A. Krūmiņš says that, being aware of these threats, the US Democrats and Republicans have resumed negotiations on a bill that intends to create new incentives. The two parties cannot yet agree on the amount of funds to be allocated, but if the bill is passed, the total amount of incentives will almost certainly exceed one trillion US dollars. This is an enormous amount of money, and the adoption of such a bill is likely to have a positive effect on the market and the economy in the short term. Therefore, there is a possibility that the rise in risky asset prices will resume (at least for the next few months). The bill may also provide for the reissue of checks to US citizens worth $ 1,200, and if the same happens in the spring and some of this money is invested in trading in financial instruments, the recent speculative passion for some stocks, which has reached record highs, could also linger, judge Luminor expert.

Elections and pandemic

Of course, the situation with the spread of the coronavirus is once again in the spotlight. “The number of new cases is growing steadily across Europe, raising concerns about the reintroduction of large-scale movement restrictions similar to those that had to be complied with in the spring. Cities where the situation is particularly worrying, such as Madrid, have already reintroduced restrictions on movement, and other European regions with high morbidity rates may follow suit. In the United States, after a gradual decline in August, the number of new cases of Covid-19 began to grow gradually in mid-September, and at the beginning of October, the main news of the financial markets was related to US President Donald Trump’s coronavirus disease, ”says A. Krūmiņš.

It should be noted that less than a month remains until the US presidential election. Therefore, the news that the Trump Covid-19 test was positive further exacerbated the uncertainty about the market situation before and after the elections.

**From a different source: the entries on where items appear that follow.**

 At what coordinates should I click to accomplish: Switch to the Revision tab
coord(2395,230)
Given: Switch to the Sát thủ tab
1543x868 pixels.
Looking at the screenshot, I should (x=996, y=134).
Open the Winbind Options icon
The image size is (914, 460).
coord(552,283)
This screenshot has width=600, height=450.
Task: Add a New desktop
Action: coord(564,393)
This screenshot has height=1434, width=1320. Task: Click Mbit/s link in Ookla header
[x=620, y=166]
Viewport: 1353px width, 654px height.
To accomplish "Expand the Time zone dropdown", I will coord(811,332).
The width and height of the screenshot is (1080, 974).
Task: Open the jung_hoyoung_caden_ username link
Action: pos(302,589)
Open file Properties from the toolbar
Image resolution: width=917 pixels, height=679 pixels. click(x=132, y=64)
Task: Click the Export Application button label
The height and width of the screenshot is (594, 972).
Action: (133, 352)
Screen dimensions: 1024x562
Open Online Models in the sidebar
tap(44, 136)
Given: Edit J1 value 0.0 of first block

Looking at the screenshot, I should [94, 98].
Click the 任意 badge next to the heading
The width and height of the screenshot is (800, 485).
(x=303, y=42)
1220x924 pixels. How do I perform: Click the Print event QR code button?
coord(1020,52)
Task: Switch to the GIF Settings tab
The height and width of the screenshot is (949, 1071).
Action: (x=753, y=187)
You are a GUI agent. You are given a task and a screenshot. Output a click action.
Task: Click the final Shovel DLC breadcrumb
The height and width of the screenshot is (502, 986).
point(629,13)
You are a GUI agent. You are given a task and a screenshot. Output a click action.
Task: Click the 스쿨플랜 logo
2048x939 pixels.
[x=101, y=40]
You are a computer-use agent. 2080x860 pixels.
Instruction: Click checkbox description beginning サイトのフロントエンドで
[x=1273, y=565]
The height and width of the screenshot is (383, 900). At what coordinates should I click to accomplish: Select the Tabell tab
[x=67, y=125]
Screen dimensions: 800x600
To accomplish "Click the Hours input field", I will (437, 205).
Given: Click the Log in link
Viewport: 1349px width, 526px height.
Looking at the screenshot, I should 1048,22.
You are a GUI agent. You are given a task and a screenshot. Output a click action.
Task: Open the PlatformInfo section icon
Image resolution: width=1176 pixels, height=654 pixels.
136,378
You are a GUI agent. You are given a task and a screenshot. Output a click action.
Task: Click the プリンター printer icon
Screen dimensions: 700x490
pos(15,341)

“Seasonally, the stock market is experiencing the biggest drop in the election year, just one month before the election of the new president, namely in October. This is quite logical, as investors do not want to risk their profits and lose them due to possible market fluctuations if their favorite is not elected. This time, it is really difficult to say which victory of the presidential candidate will be most in favor of financial assets and what the initial reaction of the market to the election of one or another candidate might be. Last time, many believed that the election of Donald Trump would seriously damage the stock market. However, the US stock price reached a new all-time high about a week after his election victory. This time, polls suggest that Joe Biden has a better chance of becoming president of the United States, and given his views on raising taxes for businesses and particularly wealthy people, the initial market reaction to his possible election may not be positive. However, no matter who wins the US presidential election, future market developments at least this year are likely to be determined by more important factors: the situation with Covid-19, macroeconomic trends, central bank behavior and the availability of new government incentives. Neither of the two candidates is likely to have the power and influence to control these factors, although the coming to power of Democrats in the White House and the U.S. Congressional Senate may lead to faster approval of incentives. As the market’s response to the many uncertainties – the adoption or rejection of the fiscal stimulus bill in the US, the spread of the coronavirus, election results and investor attitudes – cannot be expected, we should not rush to significantly increase the share of risky assets in portfolios, ”Krumins said.

However, he also reveals that there is a low level of readiness to make certain deals, which would allow to take advantage of the situation when governments and central banks continue to protect the economy from immediate negative consequences. “In particular, we are considering reinvesting in gold mining companies to hedge against possible currency devaluation, and in Nordic equities, which have the advantage of less ironic closure requirements with movement restrictions and fewer new cases of coronavirus compared to other regions. Sweden is a good example of the former, while Finland is a good example of the latter, ”he says Luminor analyst.